The investigation report states
 
‘…SWAST is experiencing by far the highest levels of handover delays seen in the Trust’s history. Handover delays result in multiple ambulance resources being held at hospitals for extended periods, thereby limiting the number of resources on the road to respond to waiting incidents. With fewer resources on the road, the response times to patients inevitably increases…
 
….The impact of the delays …is devastating¸ most significant¸ and most immediately evident to patients and their families and carers. Less evident is the secondary¸ detrimental effect these delays can bring to the service as a whole. This investigation found that delays are having an additional profound impact on staff morale and their mental wellbeing.’’
 
The court considered SWAST performance data for 2023 in connection with handover delays between ambulances and hospitals. There is a target for crews to handover the care of their patients within 15 minutes of arriving at an Emergency Department. Anything above this constitutes a delay which impacts on the availability of resources.

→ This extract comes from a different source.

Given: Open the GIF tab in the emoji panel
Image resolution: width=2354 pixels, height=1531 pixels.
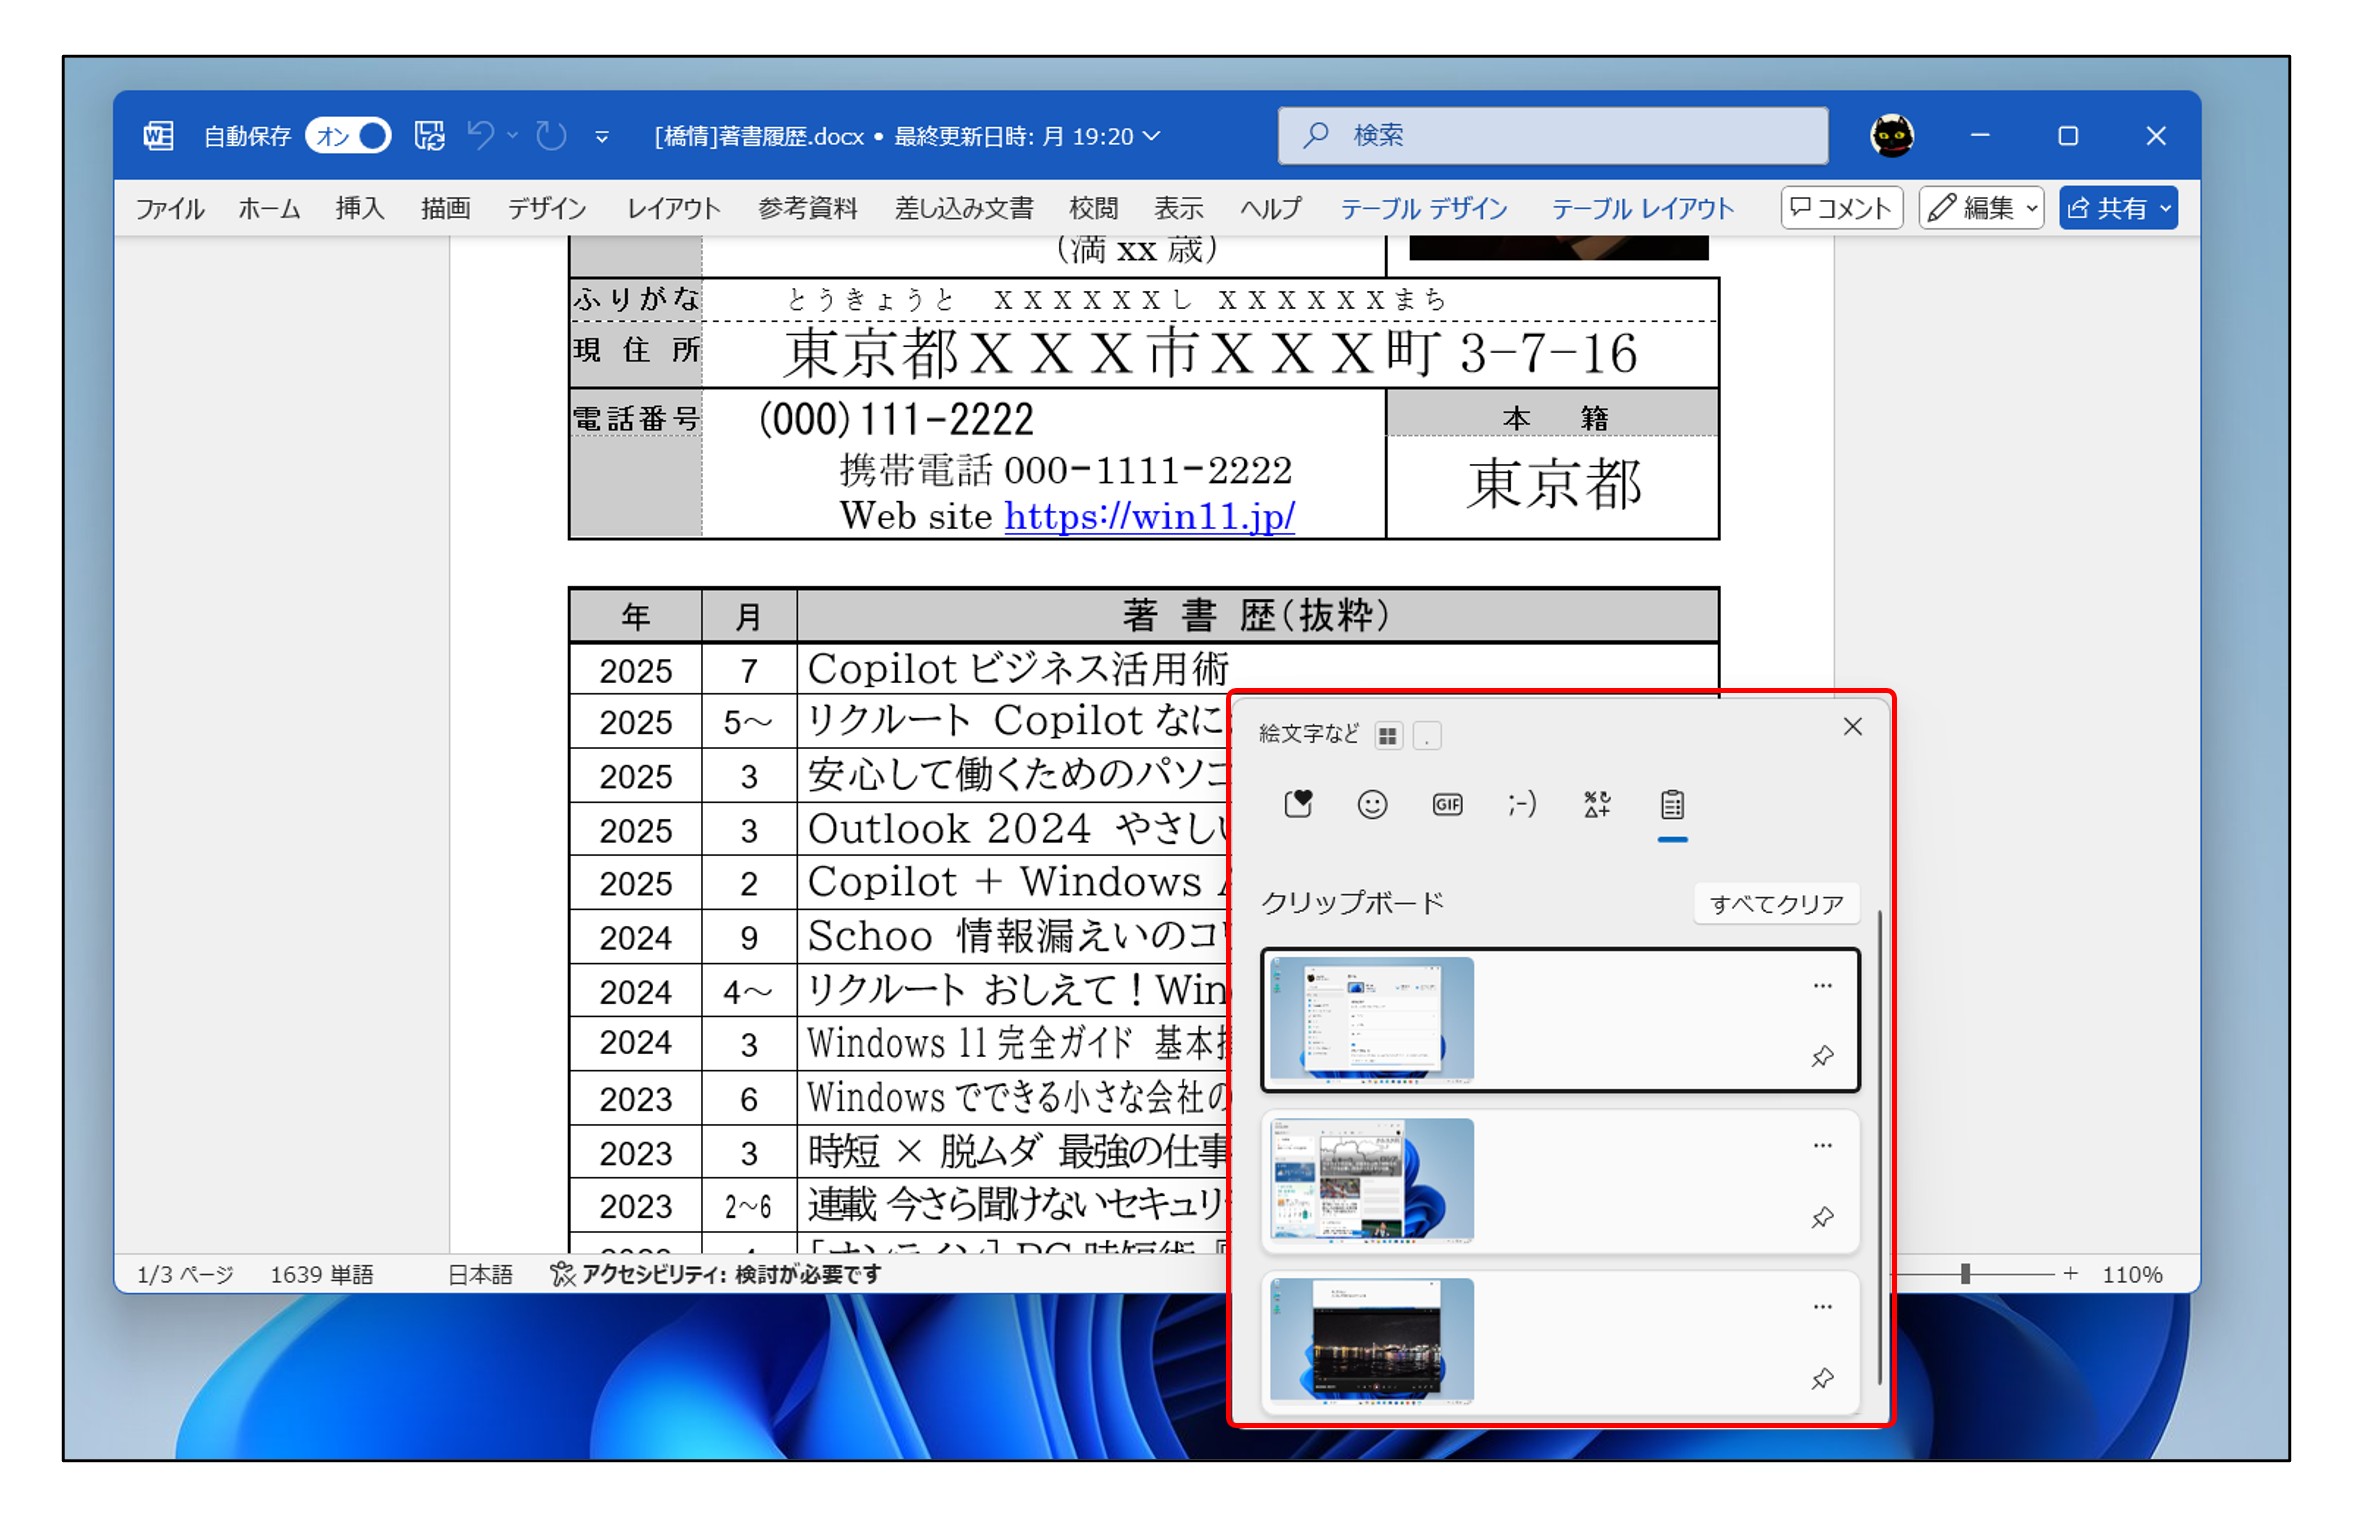Looking at the screenshot, I should 1447,805.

The data revealed that in September 2023, handover delays (in excess of 15 minutes), cost the ambulance service 2,981 hours at Treliske. This is equivalent to 271 ambulance crew shifts. At Derriford in the same month, handover delays (in excess of 15 minutes) cost the ambulance service 6,359 hours, which is equivalent to 581 ambulance crew shifts.
 
The court considered data for 2023 showing total operational resource hours lost to handover delays in excess of 15 minutes. The total lost by SWAST at Treliske was 35,583 hours. At Derriford the total lost in 2023 was 53,080 hours.
 
The court noted that two reports have been issued by this court in November 2023 addressed to the Health Secretary raised the same concerns regarding ambulance delays. A response to those reports is still awaited.
6ACTION SHOULD BE TAKEN
In my opinion action should be taken to prevent future deaths and I believe you have the power to take such action.
7YOUR RESPONSE
You are under a duty to respond to this report within 56 days of the date of this report, namely by 20 May 2024. I, the coroner, may extend the period.
 
Your response must contain details of action taken or proposed to be taken, setting out the timetable for action. Otherwise you must explain why no action is proposed.
8COPIES and PUBLICATION
I have sent a copy of my report to the Chief Coroner and to the following Interested Persons: the family and SWAST.
 
I have also sent a copy to Royal Cornwall Hospital Truro , University Hospital Trust Plymouth and Cornwall Council who may find it useful or of interest.
 
I am also under a duty to send the Chief Coroner a copy of your response.
 
The Chief Coroner may publish either or both in a complete or redacted or summary form. He may send a copy of this report to any person who he believes may find it useful or of interest. You may make representations to me, the coroner, at the time of your response, about the release or the publication of your response by the Chief Coroner.